One of the best things I ever did (and I thoroughly recommend this to everyone) is I went to a dietician who put me on an elimination diet. Through doing that I realised that I was sensitive to a number of foods including gluten, dairy, garlic and onion and nightshades. My diet changed dramatically and after that so did my pain levels. Going gluten free is possibly the biggest thing that has worked for me and it took a long time to really figure that out because the joint pain from gluten (for me), didn’t happen immediately. Sometimes I would react up to two days later!
Changing your diet is my number one suggestion for anyone who wants to get their life back and get their pain managed. Food can either be your best form of medicine or your slowest form of poison (that’s a quote but I can’t remember who said it). It’s well worth the hard work it takes to go through the diet and find out your food enemies.
The next thing I really recommend is talking to a naturopath and working together with your doctor to find out if you’re low in any of your vitamins and minerals. I say work with a naturopath as well because often a GP will look at the levels on the results and say ‘that’s fine’ but a naturopath looks through a different lense. One is looking at disease and the other is looking for prevention of disease and creating health. If you have fibromyalgia it is highly likely that that threshold for symptoms will be different for you than the next person. So a person with a vitamin D level around 50 who doesn’t have fibromyalgia may not have any symptoms or be considered deficient, however I know that for me unless my levels are sitting above 100 then I have symptoms of vitamin D deficiency. This is the same for zinc, magnesium and iodine to name just a few. Do NOT try and do this alone and don’t give up if the first doctor tells you you’re mad. A naturopath can be a great advocate and help you to get the right tests and get your levels up.
Following that you want to reduce anything that is taking a toll on your body. Toxins in your environment (cleaning products, perfumes, scented candles, room sprays, all these need to be replaced with more natural options). The reasoning behind this is that your body is already fighting.
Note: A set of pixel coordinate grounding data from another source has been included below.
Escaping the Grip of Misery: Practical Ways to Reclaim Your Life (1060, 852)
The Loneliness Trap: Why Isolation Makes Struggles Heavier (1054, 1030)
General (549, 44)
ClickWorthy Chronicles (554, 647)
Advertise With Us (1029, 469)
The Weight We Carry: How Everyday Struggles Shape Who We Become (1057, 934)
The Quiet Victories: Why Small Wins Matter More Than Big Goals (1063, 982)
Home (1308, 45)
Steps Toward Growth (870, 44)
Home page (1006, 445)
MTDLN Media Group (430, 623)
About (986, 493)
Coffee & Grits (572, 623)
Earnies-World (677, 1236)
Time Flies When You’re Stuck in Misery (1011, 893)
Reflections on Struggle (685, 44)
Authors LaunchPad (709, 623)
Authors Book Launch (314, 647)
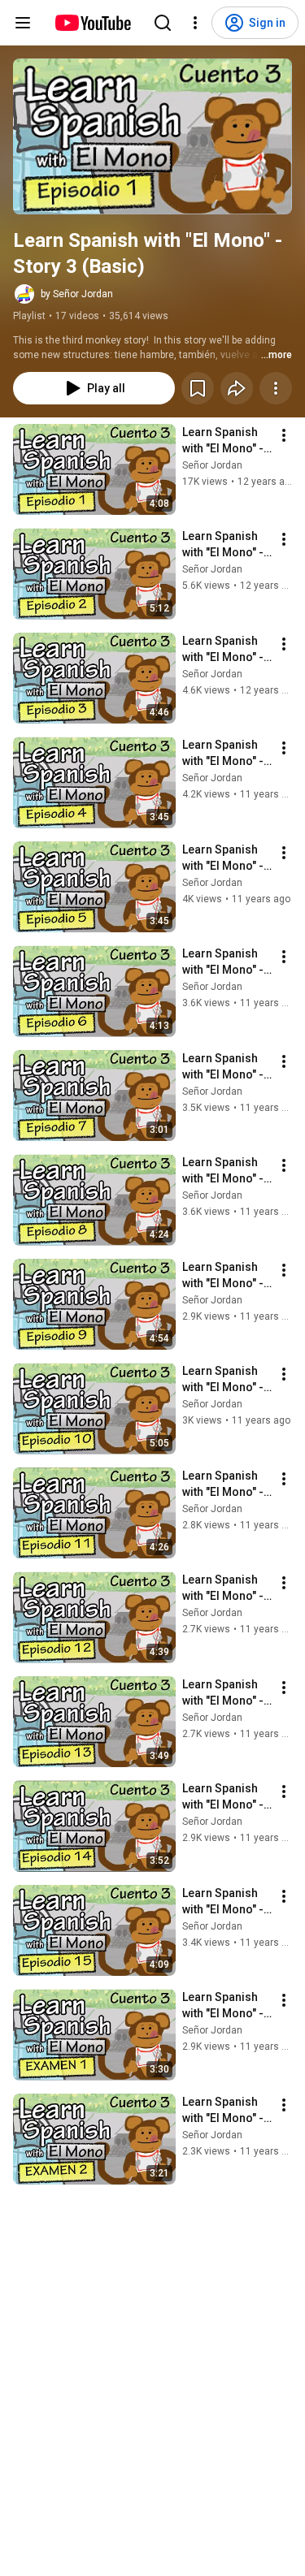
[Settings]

If you have fibromyalgia your body is fighting to regain its health every single moment of every single day so anything you can do to reduce the strain it is under is a good thing.
I will cover a few more different approaches in further posts but in terms of drug free pain management options that you can try here is another list:
TENS (tens machines are now available in chemists and send little electrical currents through your body distracting it from pain).
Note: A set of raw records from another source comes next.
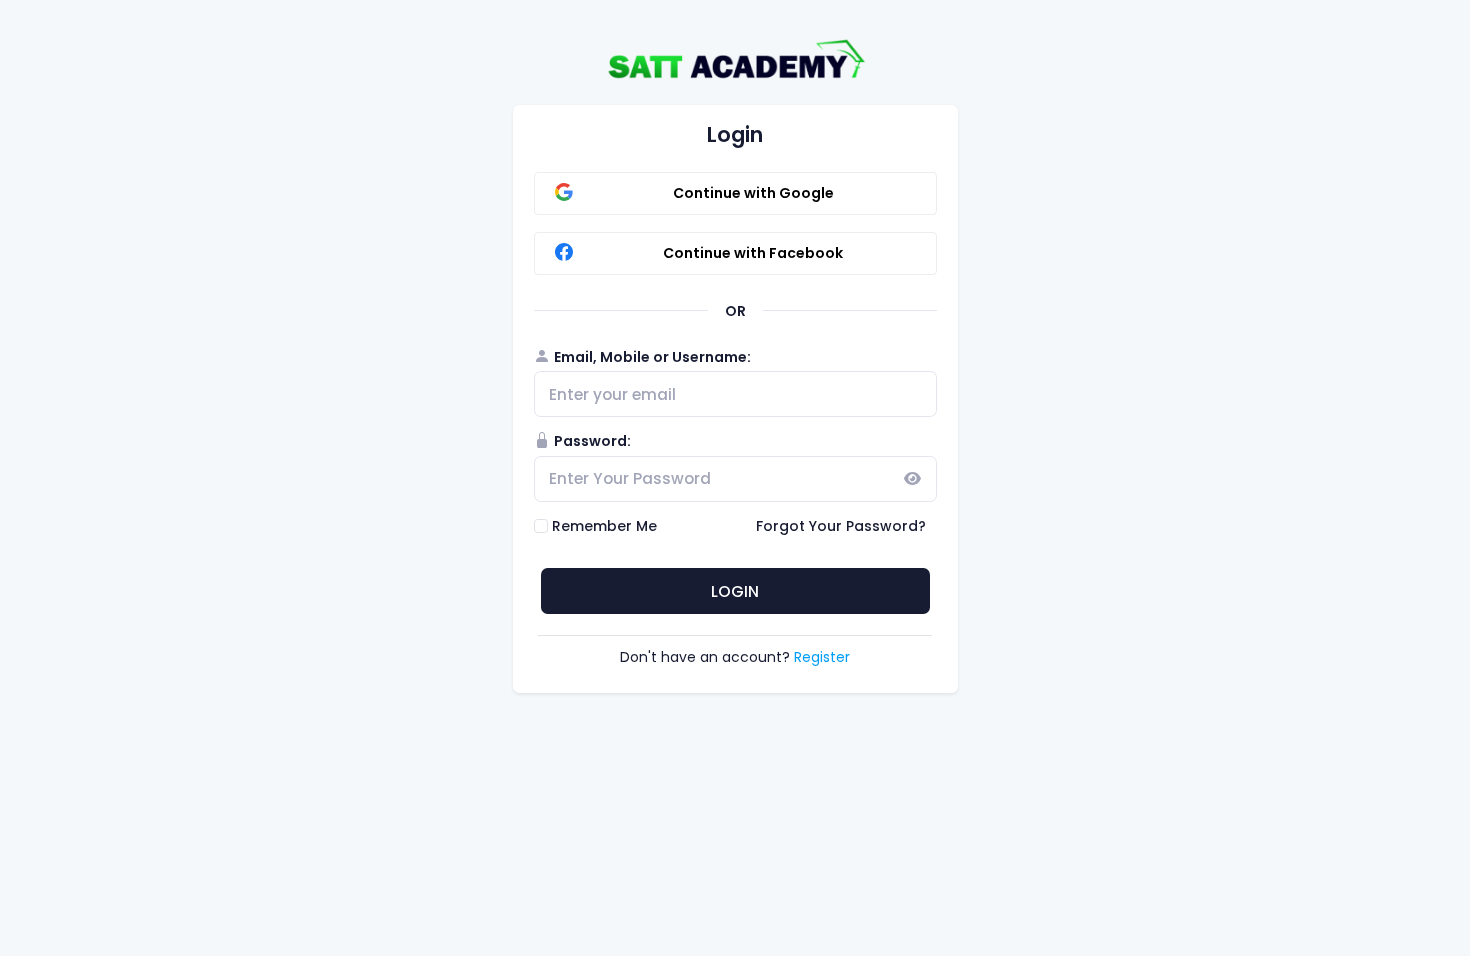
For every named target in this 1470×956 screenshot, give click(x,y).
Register (822, 657)
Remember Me (604, 526)
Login (735, 591)
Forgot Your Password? (841, 526)
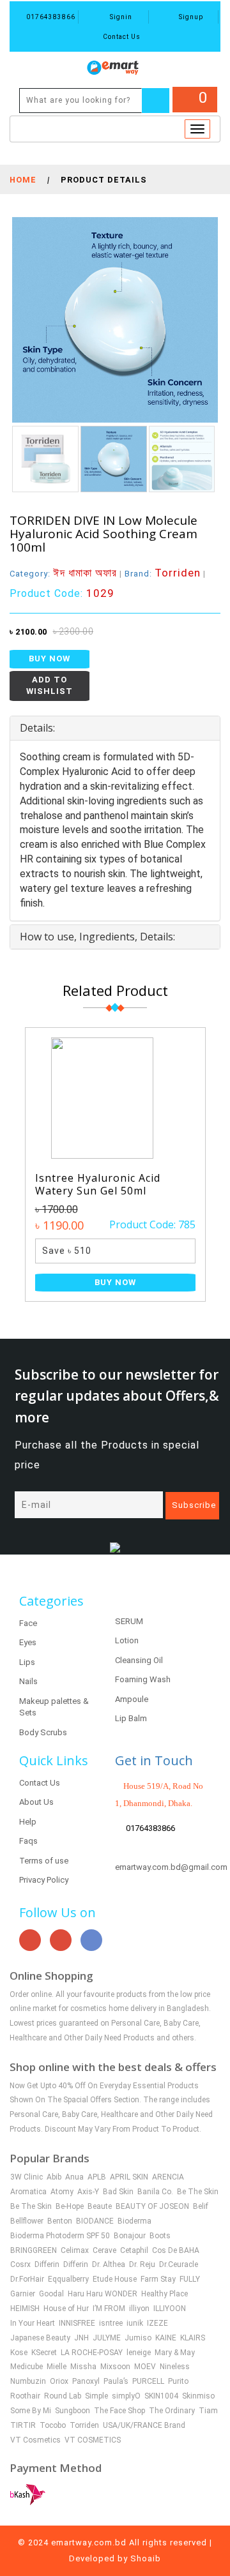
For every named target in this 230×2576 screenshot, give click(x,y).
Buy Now (49, 658)
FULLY (190, 2279)
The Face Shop (119, 2410)
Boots (160, 2235)
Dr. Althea (108, 2264)
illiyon (139, 2308)
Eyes (27, 1642)
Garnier (22, 2293)
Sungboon (72, 2410)
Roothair (25, 2395)
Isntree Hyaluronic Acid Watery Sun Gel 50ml (97, 1184)
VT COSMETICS (93, 2440)
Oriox (59, 2381)
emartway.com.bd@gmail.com (171, 1867)
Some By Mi (30, 2410)
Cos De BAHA (175, 2250)
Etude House (115, 2279)
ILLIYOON (169, 2308)
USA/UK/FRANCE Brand (144, 2425)
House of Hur (66, 2308)
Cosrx (20, 2264)
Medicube (26, 2366)
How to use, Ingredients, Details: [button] (97, 937)
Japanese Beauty (40, 2337)
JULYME (107, 2337)
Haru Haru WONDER (102, 2293)
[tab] (115, 728)
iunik (134, 2323)
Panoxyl (86, 2381)
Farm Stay (158, 2279)
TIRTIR (23, 2425)
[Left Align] (155, 100)
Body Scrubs (43, 1732)
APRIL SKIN (129, 2177)
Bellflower (26, 2221)
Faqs (28, 1841)
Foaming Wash (143, 1679)
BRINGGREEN (33, 2250)
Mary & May (175, 2352)
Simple (96, 2395)
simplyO (126, 2395)
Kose (18, 2352)
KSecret (44, 2352)
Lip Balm (131, 1718)
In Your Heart (32, 2323)
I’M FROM (109, 2308)
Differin (46, 2264)
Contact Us (121, 36)
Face (28, 1623)
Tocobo (53, 2425)
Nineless (175, 2366)
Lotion (127, 1640)
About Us (36, 1802)
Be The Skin (197, 2191)
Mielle (56, 2366)
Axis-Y (88, 2191)
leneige (138, 2352)
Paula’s (115, 2381)
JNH (81, 2337)
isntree (111, 2323)
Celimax (75, 2250)
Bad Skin (118, 2191)
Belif (200, 2206)
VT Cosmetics (35, 2440)
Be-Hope (70, 2206)
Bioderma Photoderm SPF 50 (60, 2235)
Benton (59, 2221)
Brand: (163, 573)
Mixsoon (115, 2366)
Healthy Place (164, 2293)
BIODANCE (95, 2221)
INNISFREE (77, 2323)
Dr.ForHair (27, 2279)
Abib (54, 2177)
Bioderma (134, 2221)
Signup (190, 16)
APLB (97, 2177)
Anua (74, 2177)
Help (27, 1822)
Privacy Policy (43, 1880)
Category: (63, 573)
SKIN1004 (161, 2395)
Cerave (104, 2250)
Heat packs (wheat, hot water bottles, deep heat instant patches)
Lotions/creams (things like deep heat or pain away are great)
Essential oils (lavender for stress, eucalyptus and menthol for pain)
Magnesium supplements (there is one called fibroplex - talk to your naturopath)
Hypnosis (I use an app called pain relief hypnosis, available on the app store it’s great).
Epsom salt & Magnesium Chloride flakes for the bath
Wool doonas (having a heavy wool doona can help with pain management).
Thermal clothing (keeping my legs warm helps me a LOT)
Buteyko Breathing (a breathing technique that helps with stress and pain management)
These are just a few of the ones that I have tried. My advice is to go through a list like this when your pain is minimal and see where you can find alternative to using pain killers. This way you are way more likely to get relief when the pain is really bad.